A penetrating political biography of the controversial Defense Secretary, by a longtime military affairs correspondent for the Washington Post.

Once considered among the best and brightest of his generation, Donald Rumsfeld was exceptionally prepared to assume the Pentagon's top job in 2001. Yet six years later, he left office as the most controversial Defense Secretary since Robert McNamara, widely criticized for his management of the Iraq war and for his difficult relationships with Congress, administration colleagues, and military officers. Was he really the arrogant, errant, over-controlling Pentagon leader frequently portrayed--or as his supporters contend, a brilliant, hard-charging visionary caught in a whirl of polarized Washington politics, dysfunctional federal bureaucracy, and bad luck?
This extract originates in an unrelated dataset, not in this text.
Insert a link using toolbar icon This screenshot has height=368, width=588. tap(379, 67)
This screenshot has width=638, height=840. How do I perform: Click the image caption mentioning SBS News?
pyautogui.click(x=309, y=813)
Bradley Graham, who closely covered Rumsfeld's challenging tenure at the Pentagon, offers an insightful biography of a complex and immensely influential personality. What emerges is a layered and revealing portrait of a man whose impact on U.S. national security affairs will long out-live him.

A Warrior Fighting the Wrong War - Nathaniel Fick, Washington Post.

"The blizzard is over!" Donald Rumsfeld declared in the last of some 20,000 memos -- or "snowflakes" -- that had become a hallmark of his contentious tenure as secretary of defense. During the summer of 2003, a squall of snowflakes and counter-snowflakes blew through the offices of Rumsfeld and Gen. John Abizaid, the newly appointed head of U.S. Central Command, about the definitions of "insurgent" and "guerrilla warfare." Rumsfeld, over Abizaid's objections, resisted acknowledging the enemy in Iraq as an organized force because doing so would have suggested that the U.S. presence there was likely to be long and costly. But his denial merely delayed the inevitable, and, as in a real snowstorm, the cleanup began only after the last flake fell.
Rumsfeld is not a simple man. But the two biggest questions about his tenure at the Pentagon -- why the United States invaded Iraq, and why it so bungled the aftermath of the Hussein regime's fall -- are often answered with only the simplest of explanations: ideology and hubris.
In this meticulously researched and compelling book, veteran Washington Post reporter Bradley Graham acknowledges these contributors to the national-security travails of the Bush years, but he highlights another as well: the secretary of defense's unwavering commitment to military transformation, his vision of a leaner, more lethal Department of Defense. The early phases of the war in Afghanistan apparently vindicated this concept, while the prospect of war in Iraq promised a wider proving ground for it - but the nasty counterinsurgency campaign that followed threatened to undermine it...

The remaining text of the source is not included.